### EXERCISE REQUIREMENTS
Repeat exactly the lines below, from the line containing "Instruction: Switch to" through the last line, both included. Leave out any pictures.

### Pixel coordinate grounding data

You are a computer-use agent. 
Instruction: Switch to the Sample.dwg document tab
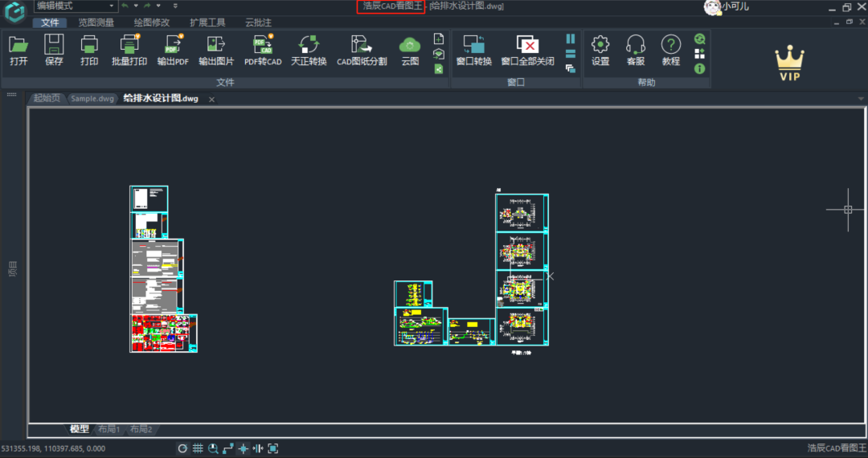pos(92,99)
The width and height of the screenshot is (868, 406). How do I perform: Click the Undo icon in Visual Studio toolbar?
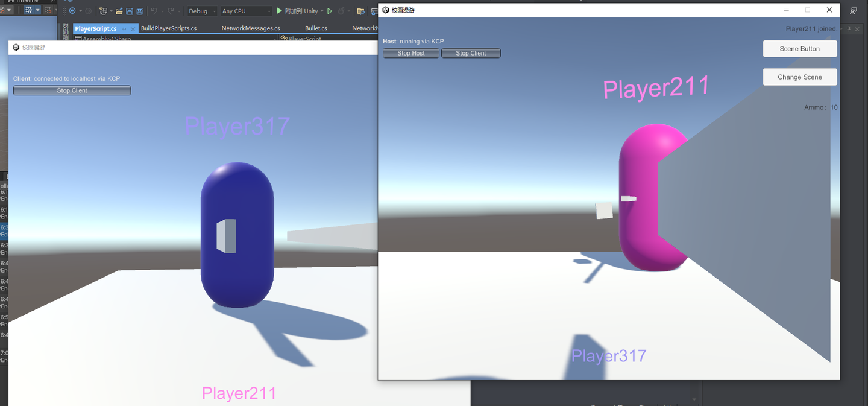(x=156, y=10)
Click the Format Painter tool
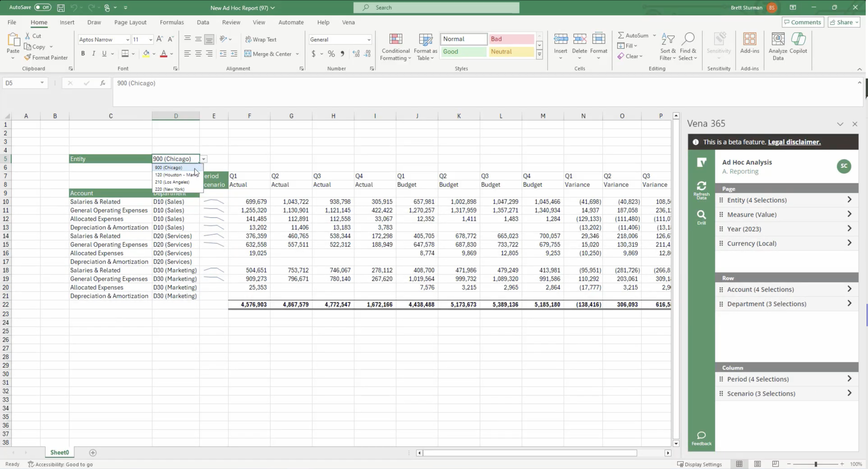Image resolution: width=868 pixels, height=469 pixels. (46, 58)
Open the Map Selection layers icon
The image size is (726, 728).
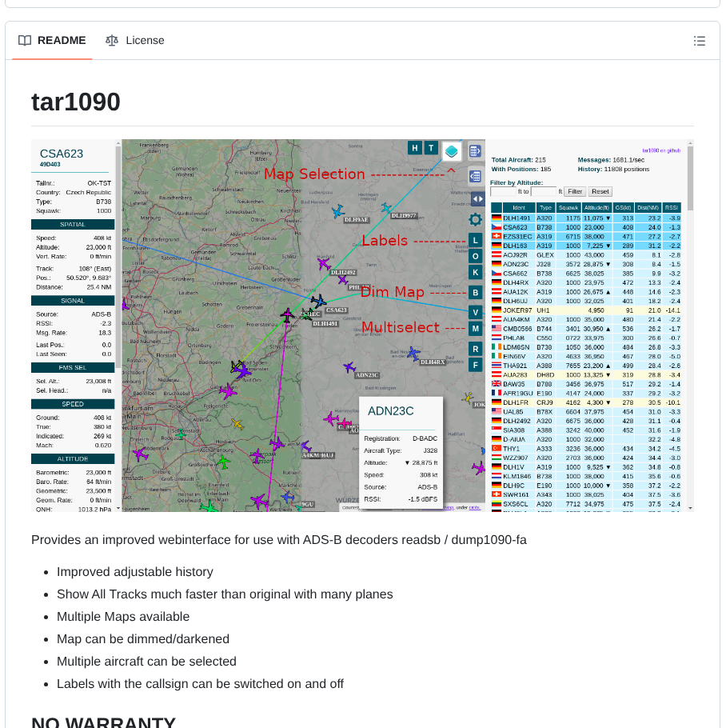click(451, 149)
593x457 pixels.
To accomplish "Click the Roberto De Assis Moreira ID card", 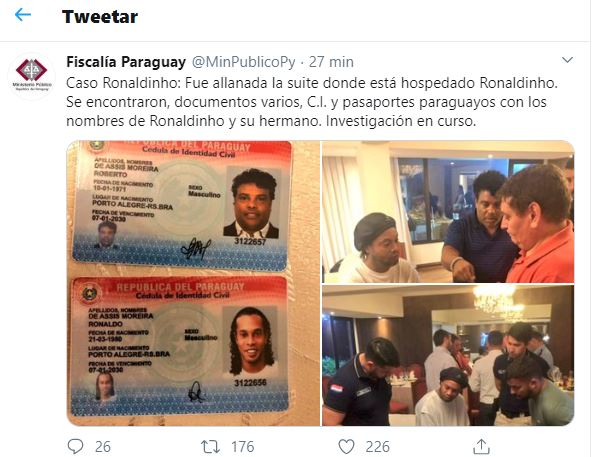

### TASK RESPONSE
Instruction: Switch to the Sample.dwg document tab
pos(92,99)
The width and height of the screenshot is (868, 406). How do I perform: Click the Undo icon in Visual Studio toolbar?
(x=156, y=10)
Click the Format Painter tool
Image resolution: width=868 pixels, height=469 pixels. (46, 58)
Open the Map Selection layers icon
The image size is (726, 728).
click(451, 149)
593x457 pixels.
To accomplish "Click the Roberto De Assis Moreira ID card", 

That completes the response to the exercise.